Senada dengan itu, seorang tokoh agama setempat berinisial RF juga menyampaikan harapannya agar aparat penegak hukum segera merespons keresahan masyarakat.
“Kami mengajarkan kebenaran, tapi penegak hukum justru membiarkan kejahatan tumbuh subur. Jika Polres Sergai tak bergerak sampai hari ini, itu berarti ada yang dijaga, ada yang dilindungi! Ini aib besar bagi seluruh penegakan hukum di Tanah Air!”
Pernyataan tersebut merupakan pendapat pribadi narasumber.
Wakil Ketua LSM Wadah Generasi Anak Bangsa (WGAB), Adit, turut mendesak agar dilakukan penindakan terhadap dugaan peredaran narkoba di wilayah tersebut. Menurutnya, laporan masyarakat perlu segera ditindaklanjuti oleh aparat berwenang.

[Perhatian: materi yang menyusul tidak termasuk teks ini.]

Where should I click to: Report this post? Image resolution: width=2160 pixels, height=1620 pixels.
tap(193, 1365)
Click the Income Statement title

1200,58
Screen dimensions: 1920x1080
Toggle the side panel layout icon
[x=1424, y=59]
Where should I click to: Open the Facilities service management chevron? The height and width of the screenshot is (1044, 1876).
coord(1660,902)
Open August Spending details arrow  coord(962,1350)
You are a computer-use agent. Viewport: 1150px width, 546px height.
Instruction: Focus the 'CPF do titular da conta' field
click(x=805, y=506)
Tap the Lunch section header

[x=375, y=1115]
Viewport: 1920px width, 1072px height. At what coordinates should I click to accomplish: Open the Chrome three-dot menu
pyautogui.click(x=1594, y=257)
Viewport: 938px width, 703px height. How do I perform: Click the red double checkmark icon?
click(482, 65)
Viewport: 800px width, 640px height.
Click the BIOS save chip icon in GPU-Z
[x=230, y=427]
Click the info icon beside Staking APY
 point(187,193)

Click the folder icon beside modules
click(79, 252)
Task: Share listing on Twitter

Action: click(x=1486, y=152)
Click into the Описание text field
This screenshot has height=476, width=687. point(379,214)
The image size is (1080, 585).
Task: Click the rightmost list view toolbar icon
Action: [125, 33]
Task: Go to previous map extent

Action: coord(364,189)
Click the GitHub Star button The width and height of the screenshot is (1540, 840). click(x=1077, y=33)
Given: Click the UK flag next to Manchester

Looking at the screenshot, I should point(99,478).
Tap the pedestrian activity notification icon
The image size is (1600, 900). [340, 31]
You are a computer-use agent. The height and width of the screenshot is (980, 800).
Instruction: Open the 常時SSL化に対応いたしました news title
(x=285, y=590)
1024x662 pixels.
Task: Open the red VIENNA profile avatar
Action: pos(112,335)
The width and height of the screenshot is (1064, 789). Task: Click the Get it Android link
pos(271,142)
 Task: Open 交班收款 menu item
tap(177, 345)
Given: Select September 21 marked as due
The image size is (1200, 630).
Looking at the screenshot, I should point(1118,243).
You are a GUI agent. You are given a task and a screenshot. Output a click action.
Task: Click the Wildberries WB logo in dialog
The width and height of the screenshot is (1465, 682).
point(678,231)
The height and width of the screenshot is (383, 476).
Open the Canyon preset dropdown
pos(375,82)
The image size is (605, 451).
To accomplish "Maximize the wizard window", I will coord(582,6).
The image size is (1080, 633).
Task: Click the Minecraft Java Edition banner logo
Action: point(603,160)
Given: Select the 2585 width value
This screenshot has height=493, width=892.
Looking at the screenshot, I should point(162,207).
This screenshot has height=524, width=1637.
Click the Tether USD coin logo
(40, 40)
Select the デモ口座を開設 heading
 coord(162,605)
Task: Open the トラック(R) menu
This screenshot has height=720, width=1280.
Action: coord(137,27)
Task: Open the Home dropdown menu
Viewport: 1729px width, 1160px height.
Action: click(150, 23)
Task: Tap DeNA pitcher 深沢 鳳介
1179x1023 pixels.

“Laporan warga sudah menumpuk, bukti sudah terang benderang di mata umum. Tapi Polres Sergai bungkam seribu bahasa!”
Ia kemudian melanjutkan:
“Kami tidak akan diam melihat ini terus berulang. Kami meminta Polda Sumatera Utara segera bertindak tegas: turun langsung ke lokasi, tangkap para pengedar, dan periksa siapa oknum yang sengaja melindungi mereka! Jika Polres Sergai mandul, maka ganti mereka yang mampu menegakkan hukum!”